:: Information ::
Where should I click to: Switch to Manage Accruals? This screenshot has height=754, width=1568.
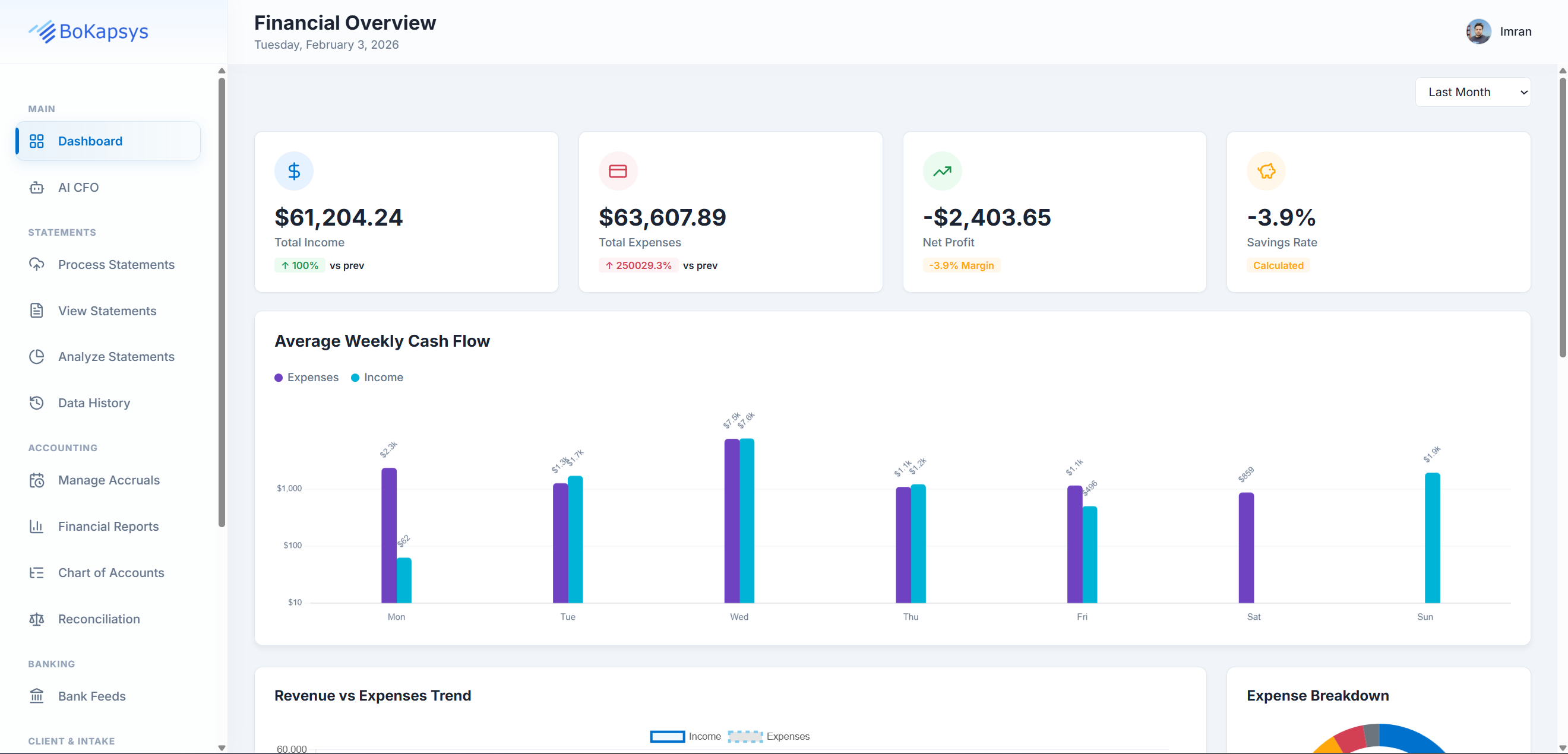[x=108, y=480]
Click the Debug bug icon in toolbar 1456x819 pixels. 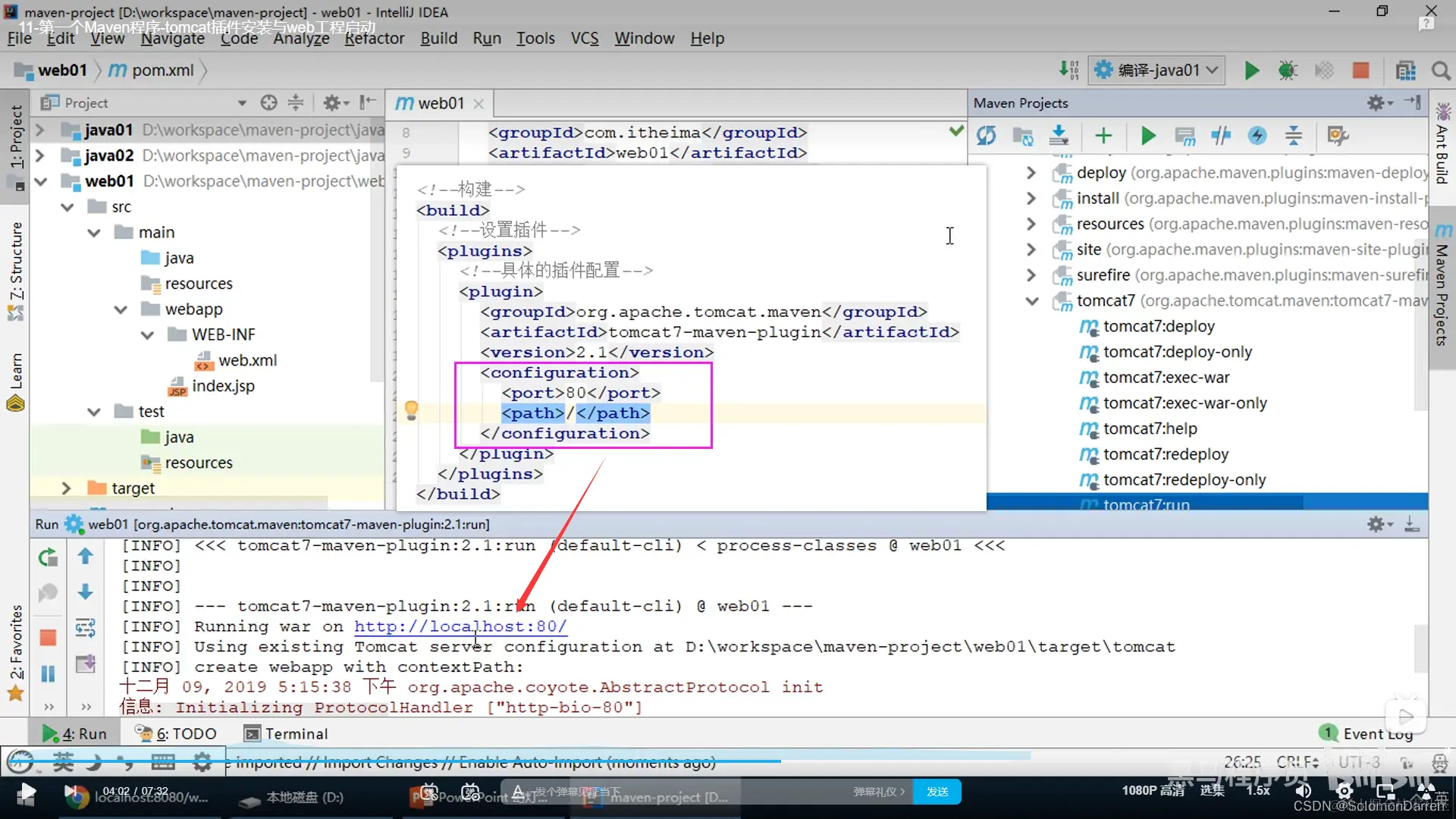[1288, 71]
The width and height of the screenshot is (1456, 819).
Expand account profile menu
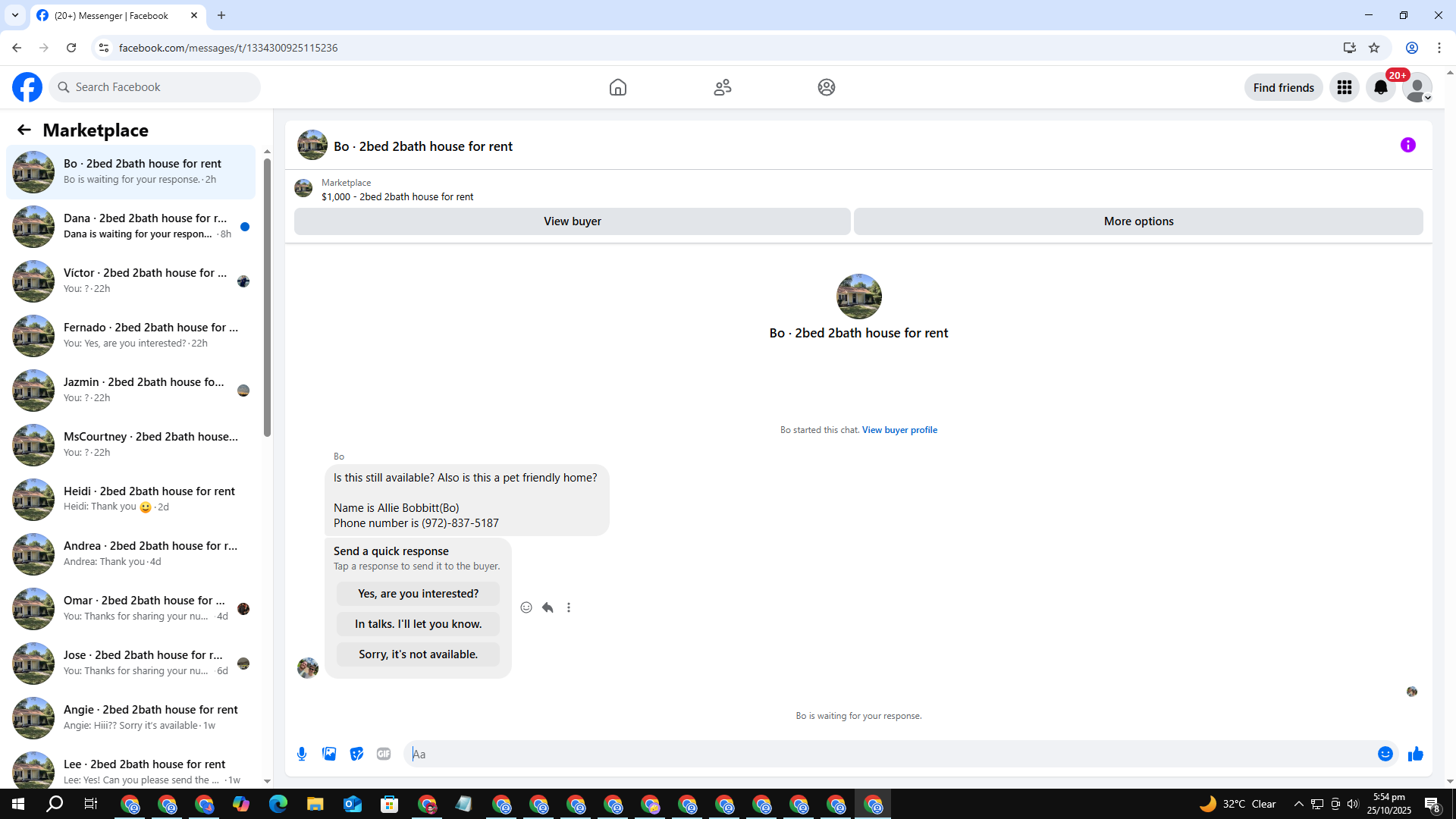pos(1417,87)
:::
Leave the pictures out. Output exactly, and only, the lines from the one with "The width and" through the last line of the listing above, both included.

The width and height of the screenshot is (1456, 819).
Expand account profile menu
pos(1417,87)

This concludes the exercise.